Venezuelan teams have been operating since the earthquake struck, but locals say their response has been slow.

“From the very first moment, from when the earthquake happened, there was an immediate response, but from civilians. Civilians and independent people. The state’s response is only being seen now,” Cinthia Pulido, a Venezuelan displaced by the earthquakes, told Al Jazeera. “We’re watching and waiting for some kind of answer.”

International rescue teams that arrived right after the disaster have now departed, as efforts shift toward humanitarian aid.

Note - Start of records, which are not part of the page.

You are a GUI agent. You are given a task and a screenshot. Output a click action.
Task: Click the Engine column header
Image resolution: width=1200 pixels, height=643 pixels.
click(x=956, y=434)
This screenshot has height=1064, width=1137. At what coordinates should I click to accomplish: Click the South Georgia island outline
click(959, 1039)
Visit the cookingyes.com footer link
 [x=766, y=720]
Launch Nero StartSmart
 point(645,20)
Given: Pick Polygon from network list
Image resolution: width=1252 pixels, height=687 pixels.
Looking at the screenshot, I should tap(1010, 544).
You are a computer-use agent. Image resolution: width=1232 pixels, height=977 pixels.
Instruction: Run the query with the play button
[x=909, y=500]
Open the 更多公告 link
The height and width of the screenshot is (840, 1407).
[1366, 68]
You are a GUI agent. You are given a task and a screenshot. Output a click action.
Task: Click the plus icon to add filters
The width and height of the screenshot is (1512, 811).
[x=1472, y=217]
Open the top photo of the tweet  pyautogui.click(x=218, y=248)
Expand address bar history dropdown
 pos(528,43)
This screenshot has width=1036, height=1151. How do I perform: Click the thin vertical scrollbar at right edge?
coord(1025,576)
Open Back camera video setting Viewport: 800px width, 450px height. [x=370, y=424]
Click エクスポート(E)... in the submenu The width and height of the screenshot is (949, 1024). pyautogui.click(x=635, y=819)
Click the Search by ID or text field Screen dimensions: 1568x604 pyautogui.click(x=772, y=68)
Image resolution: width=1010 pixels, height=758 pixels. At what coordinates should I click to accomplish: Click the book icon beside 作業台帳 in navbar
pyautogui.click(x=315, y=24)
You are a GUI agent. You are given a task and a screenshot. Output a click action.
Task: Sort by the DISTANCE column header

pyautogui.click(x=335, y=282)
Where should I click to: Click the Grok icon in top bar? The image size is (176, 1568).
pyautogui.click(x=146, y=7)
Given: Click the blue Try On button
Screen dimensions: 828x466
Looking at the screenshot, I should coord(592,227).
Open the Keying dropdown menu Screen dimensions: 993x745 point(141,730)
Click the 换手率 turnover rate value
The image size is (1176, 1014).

“The little I can get is just for me to survive, support my children, and help my mum,” Louismarez Paez, who has also been displaced, told Al Jazeera.

Her mother, she said, does not receive any assistance other than that which she herself provides.

Venezuela has ‘crucial resources’ it cannot access

Venezuela has faced tight US sanctions since 2015, which experts say is making the government’s job even harder.

“Venezuela has crucial resources that it is not being allowed to access,” Mark Weisbrot, senior economist and co-director at the Center for Economic and Policy Research, said.

That includes $11bn blocked by the US and European countries that Venezuela “should legally have”, Weisbrot said.

Earlier this week, a group of 14 Democratic lawmakers in the US sent a letter urging the White House to ease economic sanctions on Venezuela to aid recovery efforts, according to a report from Spanish newspaper El Pais.

The sanctions, they wrote, are “severely hampering urgent relief efforts” and have “severely undermined the country’s response and reconstruction efforts”.

The UN estimates that the recovery efforts in Venezuela could cost the country $37bn.

Despite ongoing rescue operations, local residents have expressed frustration with the government's delayed response. International rescue teams have left, and the focus is now on providing humanitarian aid to the affected population. Moreover, US sanctions imposed since 2015 are hampering relief efforts.